If someone is afraid to touch the db that could be a sign that they're self-limited as a developer. Data is at the heart of software, and Postgres is a robust, mature, well-understood system for managing data. Why not use it? Why implement core data logic in Python instead of in Postgres?

That's question number one, and I don't think we've properly addressed it head-on yet. I see us as having taken one small step down each path, app-centric and db-centric. Should we take two steps down each path? What can we say based on our current level of experience with each pattern?

Question number two is whether our source of truth is granular or coarse. Do we update the participants table and then log to events (coarse)? Or do we insert into a low-level table and then bubble that up into a participants view/table (granular)?

Question number three is how questions number one and two are related. :-)

chadwhitacre commented 10 years ago

Having lived with the add_event pattern for a while now, I prefer the multiple log tables approach. When a separate add_event call is required ("coarse-grained source of truth"), then it introduces a chance for drift between how we log the event and the change we actually made. By contrast, if the fine-grained log is our source of truth, then there is no chance for drift.

I'm looking at the current update_email implementation on #2752. We log a set action with a current_email value, but what about the nonce and ctime? Maybe we don't care to keep those values around. I don't like the idea that we lose that info. Mightn't we want that for debugging? And more to the point: I want to change how we're doing email verification, and with the add_event pattern I have to make sure to modify the add_event call to stay in sync with the actual event itself.

chadwhitacre commented 10 years ago

@Changaco in IRC:

I'm quite happy that we removed the multiple log tables, it lightens the DB schema, however we could use DB triggers to populate the events table in some cases if we don't want/need to do it in the python code.

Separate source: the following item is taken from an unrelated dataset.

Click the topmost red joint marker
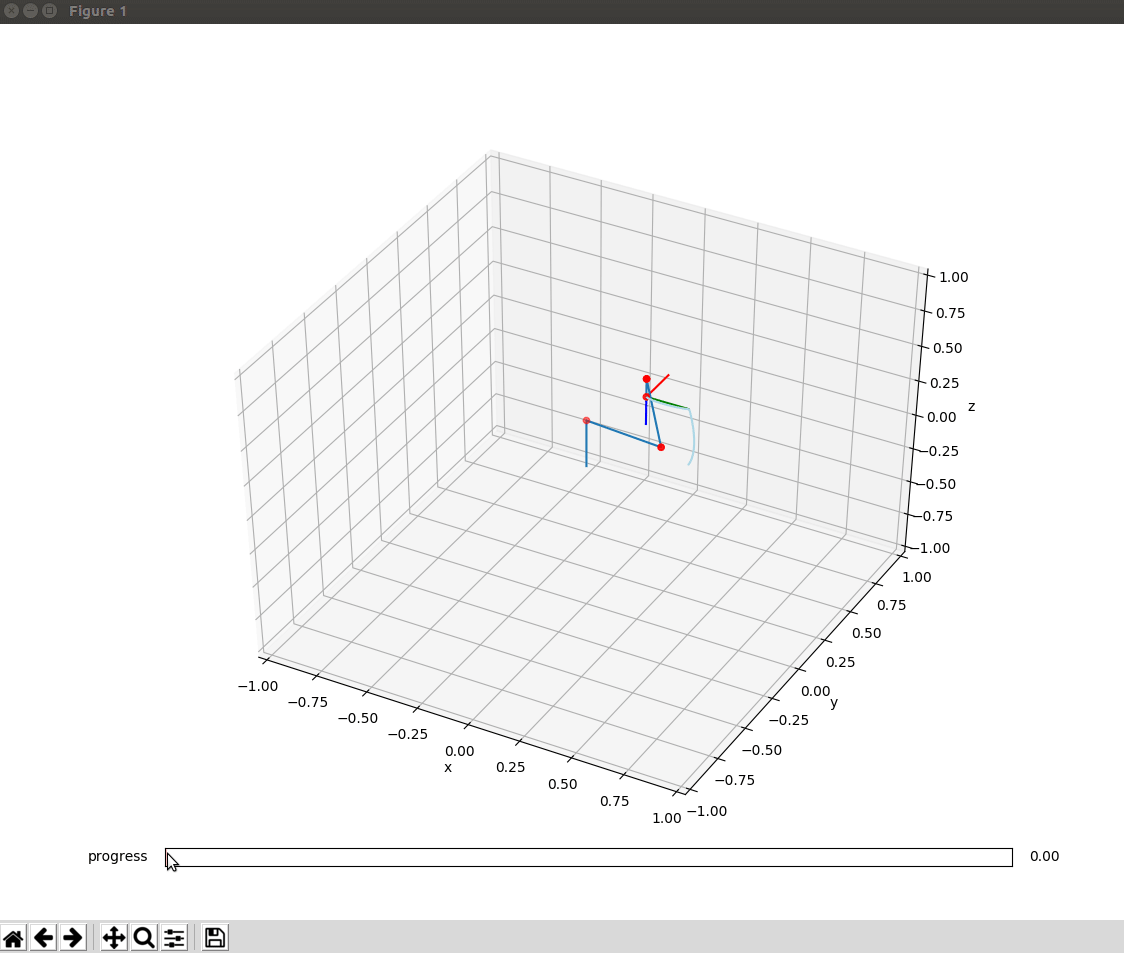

chadwhitacre commented 6 years ago

Closing in light of our decision to shut down Gratipay.

Thank you all for a great run, and I'm sorry it didn't work out! 😞 💃

adewes commented 6 years ago

@whit537 really sorry to hear this, it was a great project and as well as team behind it! I was very happy meeting you at the PyCon three years ago and I wish you good luck for your next project whatever that may be!